TSXV:HPQ - Post by User

Post by Oden6570on Nov 13, 2020 5:43am
862 Views
Post# 31893536

Biden will provide climate change push

Biden will provide climate change push

Biden will provide climate change push

 

ANGELA WEISS AFP VIA GETTY IMAGES
U.S. president-elect Joe Biden and his wife, Jill, pay their respects during a Veterans Day stop in Philadelphia on Wednesday.
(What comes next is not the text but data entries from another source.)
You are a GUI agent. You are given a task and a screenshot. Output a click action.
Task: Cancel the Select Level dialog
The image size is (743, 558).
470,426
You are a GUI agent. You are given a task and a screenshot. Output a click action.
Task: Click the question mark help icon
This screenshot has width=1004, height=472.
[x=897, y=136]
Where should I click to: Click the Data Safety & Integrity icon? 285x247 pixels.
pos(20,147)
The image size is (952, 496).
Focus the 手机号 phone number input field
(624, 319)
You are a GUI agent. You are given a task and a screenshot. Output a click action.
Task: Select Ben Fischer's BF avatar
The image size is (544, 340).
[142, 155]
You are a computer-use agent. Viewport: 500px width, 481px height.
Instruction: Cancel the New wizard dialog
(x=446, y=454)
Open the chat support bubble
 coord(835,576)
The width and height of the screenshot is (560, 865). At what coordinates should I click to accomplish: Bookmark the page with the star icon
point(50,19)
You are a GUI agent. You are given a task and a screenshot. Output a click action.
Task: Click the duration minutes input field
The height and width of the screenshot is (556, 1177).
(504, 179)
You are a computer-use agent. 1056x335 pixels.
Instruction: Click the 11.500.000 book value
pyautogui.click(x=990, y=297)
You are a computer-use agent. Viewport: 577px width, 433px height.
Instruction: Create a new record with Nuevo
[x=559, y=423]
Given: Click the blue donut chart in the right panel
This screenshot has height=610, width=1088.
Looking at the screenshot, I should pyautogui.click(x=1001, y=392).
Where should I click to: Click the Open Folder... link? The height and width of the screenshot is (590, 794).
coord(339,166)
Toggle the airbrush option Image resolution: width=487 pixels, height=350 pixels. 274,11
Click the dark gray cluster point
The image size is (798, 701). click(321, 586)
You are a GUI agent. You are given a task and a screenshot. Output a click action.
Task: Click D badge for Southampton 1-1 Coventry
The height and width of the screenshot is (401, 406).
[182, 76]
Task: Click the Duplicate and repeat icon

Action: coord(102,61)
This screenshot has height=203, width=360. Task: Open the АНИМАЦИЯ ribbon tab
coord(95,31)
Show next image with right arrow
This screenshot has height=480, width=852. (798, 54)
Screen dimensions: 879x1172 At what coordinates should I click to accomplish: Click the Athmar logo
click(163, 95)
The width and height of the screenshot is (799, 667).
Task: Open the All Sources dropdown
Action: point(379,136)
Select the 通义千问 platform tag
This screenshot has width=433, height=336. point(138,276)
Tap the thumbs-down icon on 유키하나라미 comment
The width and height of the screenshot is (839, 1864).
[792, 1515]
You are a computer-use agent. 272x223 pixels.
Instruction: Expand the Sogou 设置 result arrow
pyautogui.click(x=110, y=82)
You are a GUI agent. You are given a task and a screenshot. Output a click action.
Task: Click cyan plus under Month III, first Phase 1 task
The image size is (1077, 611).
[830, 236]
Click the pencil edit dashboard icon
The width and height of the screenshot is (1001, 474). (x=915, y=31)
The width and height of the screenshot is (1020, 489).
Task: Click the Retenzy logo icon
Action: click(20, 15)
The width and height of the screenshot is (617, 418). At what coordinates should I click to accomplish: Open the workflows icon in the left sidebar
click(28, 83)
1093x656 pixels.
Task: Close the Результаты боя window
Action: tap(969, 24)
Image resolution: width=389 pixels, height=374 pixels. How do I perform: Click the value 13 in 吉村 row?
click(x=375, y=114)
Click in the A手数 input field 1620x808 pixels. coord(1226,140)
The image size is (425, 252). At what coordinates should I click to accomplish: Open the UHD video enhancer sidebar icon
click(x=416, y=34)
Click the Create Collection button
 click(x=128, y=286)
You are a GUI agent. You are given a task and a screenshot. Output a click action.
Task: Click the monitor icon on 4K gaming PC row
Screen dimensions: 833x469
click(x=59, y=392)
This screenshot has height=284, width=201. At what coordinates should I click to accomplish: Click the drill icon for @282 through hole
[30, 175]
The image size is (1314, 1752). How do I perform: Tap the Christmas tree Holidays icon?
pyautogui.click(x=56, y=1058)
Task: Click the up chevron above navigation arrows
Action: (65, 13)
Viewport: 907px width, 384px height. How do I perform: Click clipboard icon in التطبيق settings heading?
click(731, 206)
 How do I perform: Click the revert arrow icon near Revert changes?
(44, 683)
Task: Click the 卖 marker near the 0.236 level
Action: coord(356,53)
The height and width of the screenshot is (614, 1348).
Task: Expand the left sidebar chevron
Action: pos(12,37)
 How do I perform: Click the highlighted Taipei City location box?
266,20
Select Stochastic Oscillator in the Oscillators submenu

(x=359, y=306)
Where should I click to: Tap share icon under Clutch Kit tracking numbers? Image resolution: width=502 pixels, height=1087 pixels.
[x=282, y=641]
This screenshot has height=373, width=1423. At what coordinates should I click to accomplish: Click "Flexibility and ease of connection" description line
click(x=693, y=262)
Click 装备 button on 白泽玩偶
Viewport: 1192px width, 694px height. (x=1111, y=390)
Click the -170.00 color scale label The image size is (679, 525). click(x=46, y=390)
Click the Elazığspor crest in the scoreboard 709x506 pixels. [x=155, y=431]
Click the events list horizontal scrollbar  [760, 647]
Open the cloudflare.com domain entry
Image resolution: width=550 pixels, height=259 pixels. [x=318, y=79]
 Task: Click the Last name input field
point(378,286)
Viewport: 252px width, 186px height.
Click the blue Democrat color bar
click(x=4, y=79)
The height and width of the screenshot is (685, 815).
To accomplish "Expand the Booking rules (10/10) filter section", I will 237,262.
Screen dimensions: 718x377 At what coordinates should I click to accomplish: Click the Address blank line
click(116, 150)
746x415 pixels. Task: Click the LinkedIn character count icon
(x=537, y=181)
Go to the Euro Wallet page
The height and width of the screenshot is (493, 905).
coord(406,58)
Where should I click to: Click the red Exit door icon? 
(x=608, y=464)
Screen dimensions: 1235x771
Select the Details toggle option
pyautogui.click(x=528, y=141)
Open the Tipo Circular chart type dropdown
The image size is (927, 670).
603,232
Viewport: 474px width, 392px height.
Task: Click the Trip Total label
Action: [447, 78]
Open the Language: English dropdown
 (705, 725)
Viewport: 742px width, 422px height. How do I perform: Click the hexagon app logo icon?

Biden aims to have the U.S. rejoin the Paris climate agreement.

If there were ever a time for the federal government to be extra ambitious on climate change, it’s right now — not just for the sake of global warming, but for the sake of our own economy, too.

Over the next few weeks, Environment Minister Jonathan Wilkinson will be setting out several key building blocks that will establish how Canada cuts emissions in the short and long terms.

With Joe Biden heading to the White House armed not just with good intentions on climate change but some intense planning as well, Canada has an opportunity to take these policy pieces and surge ahead — or risk being leapfrogged in the global competition to corner the burgeoning clean energy market.

Biden’s win means the goal to reach net zero carbon emissions by 2050 is now completely mainstream, with the transition to a low-carbon economy becoming a basic assumption for countries around the world.

“His election will have a material impact on the future of climate policy internationally,” says Colin Guldimann, an economist at the Royal Bank of Canada who has been tracking the issue.

In some respects, Canada is well positioned. We’ve been thinking seriously about how to reduce emissions and have had a carbon price in place across the country for years now, despite all the griping.

But even as President Donald Trump diluted U.S. policy on emissions during his four years in office, the American private sector has been pushing the United States closer to its 2030 targets than Canada. And now, Biden aims to ratchet up the pace by rejoining the Paris accord, electrifying the country by 2035, and steering the oil and gas sector toward lower emissions.

Biden may not be able to implement his entire climate plan right away. He faces a sizable Republic minority in the House of Representatives, and control of the Senate remains unresolved.

But according to the Washington Post, a team of former Obama administration officials has already presented him with a 300-page plan that includes dozens of ways he can forge ahead despite those obstacles, by examining every decision through a climate lens.

One risk for Canada is that the clean technology sector in the United States will take off with speed and power as we plod along, says Michael Bernstein, executive director of Clean Prosperity.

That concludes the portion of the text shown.